Но мать уже не слушала дядю. Она медленно опустилась на лавку, голова ее, как подрубленная, склонилась на грудь, и она стала всхлипывать.
— Ну, ну, ну, начнешь теперь! Зеленую руту[3] вспомнила. Тащи-ка ты мне лучше за это мериканку.
«Мериканкой» дядя называл бритву, когда-то унаследованную отцом от брата, уехавшего в Америку. Бритва эта все еще не давала старому покоя.

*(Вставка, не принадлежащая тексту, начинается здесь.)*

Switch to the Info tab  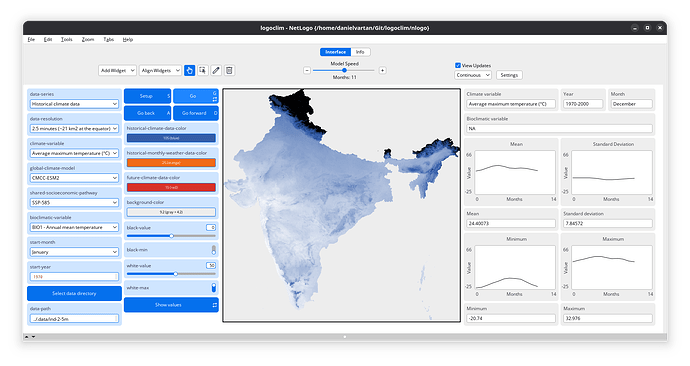point(360,52)
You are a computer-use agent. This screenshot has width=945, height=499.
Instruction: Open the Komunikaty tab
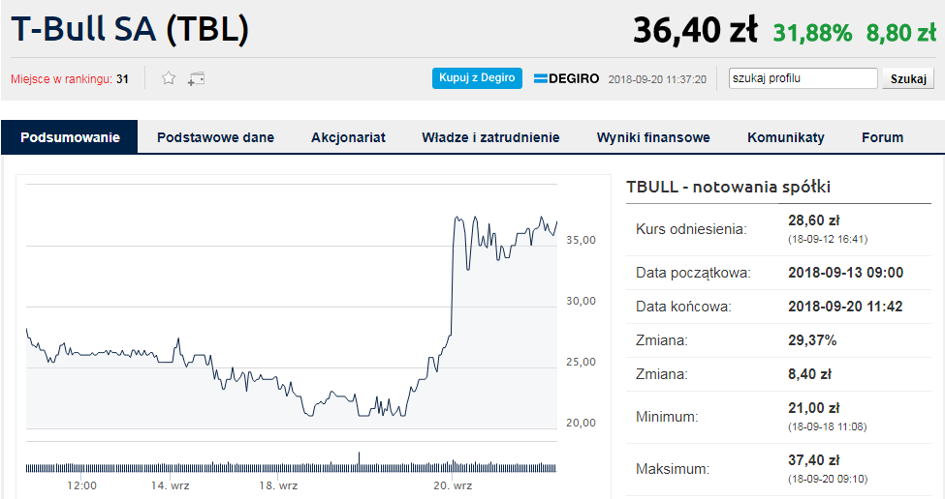click(x=786, y=138)
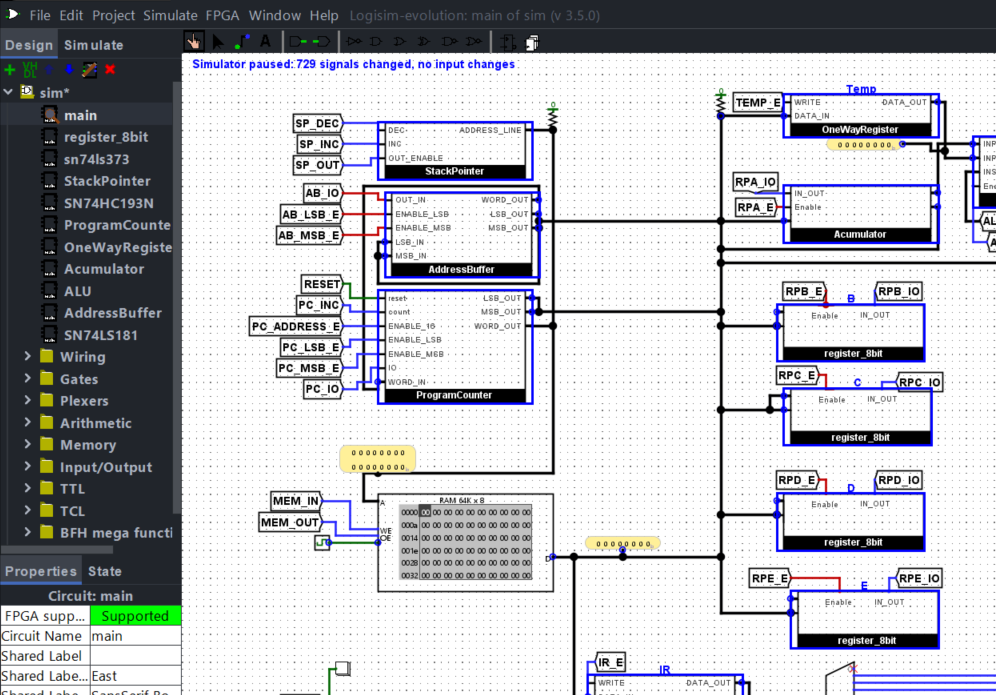This screenshot has height=695, width=996.
Task: Select the Poke tool
Action: click(193, 41)
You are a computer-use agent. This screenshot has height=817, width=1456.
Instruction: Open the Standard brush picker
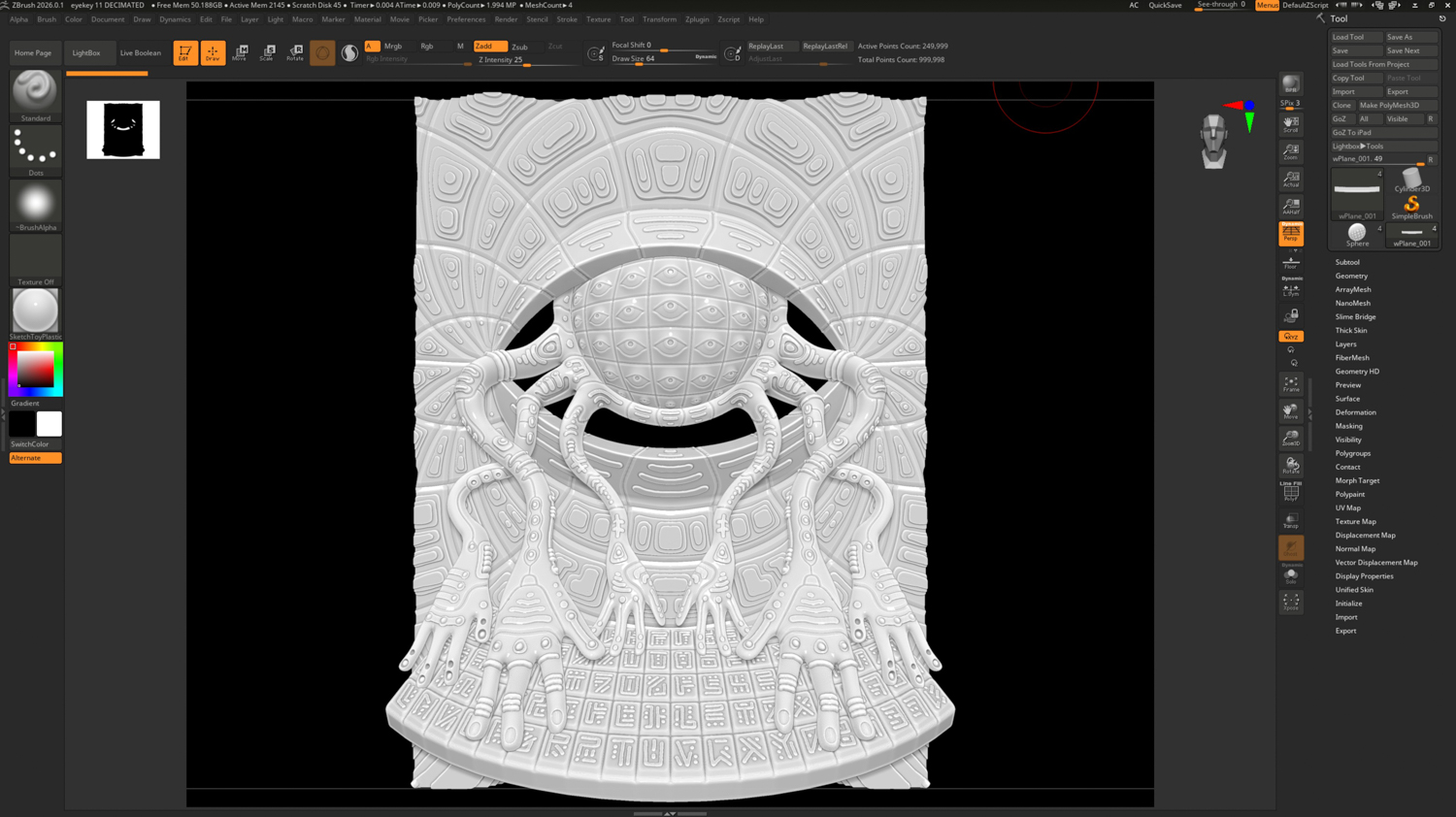[36, 95]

Пристыженная мать перестала плакать, вытерла глаза, пригладила волосы и, шмыгая носом, сдерживаясь, сказала:
— Только их мне жалко… Как ни прикидывай, чужой — все чужой. Не обнимет, как родной, не приголубит… Пусть хоть золотой будет, а отцовской любви им уж не видать.
Уходя, дядя унес и бритву, на этот раз безвозвратно, так как мать, подавая ее, сказала:
— Бери себе на здоровье. Дай бог, Мотеюс, чтобы твоя рука была счастливая, чтобы не прибавилось мне еще новых слез…
Однажды ночью, проснувшись, я страшно удивился, увидав возле топившейся печи мать рядом с незнакомым мужчиной. Они сидели на лавке, почти прислонившись друг к другу, устремив глаза на огонь, красные отблески которого то играли на их задумчивых лицах, то блуждали по стенам.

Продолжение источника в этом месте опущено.